◆ Task goal:
Beginning with the first line of the entries below, quote each line until you reach and include the line with "Screen dimensions: 1024x492".
━━ Records for processing ━━
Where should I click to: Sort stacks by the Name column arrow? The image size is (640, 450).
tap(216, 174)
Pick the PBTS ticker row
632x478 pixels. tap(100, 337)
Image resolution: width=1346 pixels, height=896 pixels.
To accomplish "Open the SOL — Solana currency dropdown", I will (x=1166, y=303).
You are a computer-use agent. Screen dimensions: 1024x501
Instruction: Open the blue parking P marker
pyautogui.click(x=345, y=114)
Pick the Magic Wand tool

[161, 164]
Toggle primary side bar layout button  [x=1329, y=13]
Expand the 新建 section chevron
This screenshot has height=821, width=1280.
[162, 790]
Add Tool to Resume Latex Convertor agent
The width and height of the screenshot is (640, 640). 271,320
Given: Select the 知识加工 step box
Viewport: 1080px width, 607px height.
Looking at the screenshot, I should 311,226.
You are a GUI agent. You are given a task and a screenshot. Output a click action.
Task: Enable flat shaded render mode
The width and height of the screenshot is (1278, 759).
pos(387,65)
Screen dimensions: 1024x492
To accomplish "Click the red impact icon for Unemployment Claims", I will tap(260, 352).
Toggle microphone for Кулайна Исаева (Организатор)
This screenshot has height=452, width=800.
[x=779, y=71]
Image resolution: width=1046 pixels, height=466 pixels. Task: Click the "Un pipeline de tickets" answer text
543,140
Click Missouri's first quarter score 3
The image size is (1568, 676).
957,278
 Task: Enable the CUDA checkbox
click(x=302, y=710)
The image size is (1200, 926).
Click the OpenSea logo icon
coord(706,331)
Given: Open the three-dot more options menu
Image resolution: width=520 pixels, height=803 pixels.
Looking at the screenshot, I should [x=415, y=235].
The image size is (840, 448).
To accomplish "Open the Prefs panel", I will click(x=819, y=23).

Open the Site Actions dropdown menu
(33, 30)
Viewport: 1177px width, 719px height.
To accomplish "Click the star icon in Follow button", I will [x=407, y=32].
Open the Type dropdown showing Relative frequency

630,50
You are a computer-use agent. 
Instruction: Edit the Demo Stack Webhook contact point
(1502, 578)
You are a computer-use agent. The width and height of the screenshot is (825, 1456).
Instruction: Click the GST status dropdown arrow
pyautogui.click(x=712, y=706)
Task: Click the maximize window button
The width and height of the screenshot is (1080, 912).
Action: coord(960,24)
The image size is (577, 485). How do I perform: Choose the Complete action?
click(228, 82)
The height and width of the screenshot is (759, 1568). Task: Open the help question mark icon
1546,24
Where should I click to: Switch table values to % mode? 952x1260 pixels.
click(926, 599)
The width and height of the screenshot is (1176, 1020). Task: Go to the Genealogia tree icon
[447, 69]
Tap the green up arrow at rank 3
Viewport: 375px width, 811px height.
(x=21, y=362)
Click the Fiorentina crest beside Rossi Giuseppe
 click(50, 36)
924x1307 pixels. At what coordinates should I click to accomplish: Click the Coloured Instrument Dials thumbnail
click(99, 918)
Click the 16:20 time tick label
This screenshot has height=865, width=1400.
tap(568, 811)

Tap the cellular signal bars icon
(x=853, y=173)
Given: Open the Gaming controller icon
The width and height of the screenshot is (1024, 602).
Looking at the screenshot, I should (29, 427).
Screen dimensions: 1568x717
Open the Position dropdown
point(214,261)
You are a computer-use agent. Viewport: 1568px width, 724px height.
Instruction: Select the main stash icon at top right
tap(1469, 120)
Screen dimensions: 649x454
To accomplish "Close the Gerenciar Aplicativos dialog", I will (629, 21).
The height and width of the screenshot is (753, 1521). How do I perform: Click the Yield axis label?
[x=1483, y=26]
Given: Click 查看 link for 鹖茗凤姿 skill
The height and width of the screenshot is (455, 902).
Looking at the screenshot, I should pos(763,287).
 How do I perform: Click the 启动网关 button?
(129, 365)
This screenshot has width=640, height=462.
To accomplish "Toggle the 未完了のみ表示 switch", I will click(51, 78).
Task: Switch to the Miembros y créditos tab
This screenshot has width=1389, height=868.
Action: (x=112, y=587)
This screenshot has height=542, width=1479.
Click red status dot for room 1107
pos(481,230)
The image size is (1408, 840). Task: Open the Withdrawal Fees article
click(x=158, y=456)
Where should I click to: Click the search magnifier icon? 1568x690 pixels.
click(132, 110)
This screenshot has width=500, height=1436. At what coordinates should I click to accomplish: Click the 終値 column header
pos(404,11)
━━━
◆ Response area:
Where should I click to: Sort stacks by the Name column arrow? The image size is (640, 450).
tap(216, 174)
Pick the PBTS ticker row
632x478 pixels. tap(100, 337)
Image resolution: width=1346 pixels, height=896 pixels.
To accomplish "Open the SOL — Solana currency dropdown", I will (x=1166, y=303).
You are a computer-use agent. Screen dimensions: 1024x501
Instruction: Open the blue parking P marker
pyautogui.click(x=345, y=114)
Pick the Magic Wand tool

[161, 164]
Toggle primary side bar layout button  [x=1329, y=13]
Expand the 新建 section chevron
This screenshot has height=821, width=1280.
[162, 790]
Add Tool to Resume Latex Convertor agent
The width and height of the screenshot is (640, 640). 271,320
Given: Select the 知识加工 step box
Viewport: 1080px width, 607px height.
Looking at the screenshot, I should 311,226.
You are a GUI agent. You are given a task and a screenshot. Output a click action.
Task: Enable flat shaded render mode
The width and height of the screenshot is (1278, 759).
pos(387,65)
Screen dimensions: 1024x492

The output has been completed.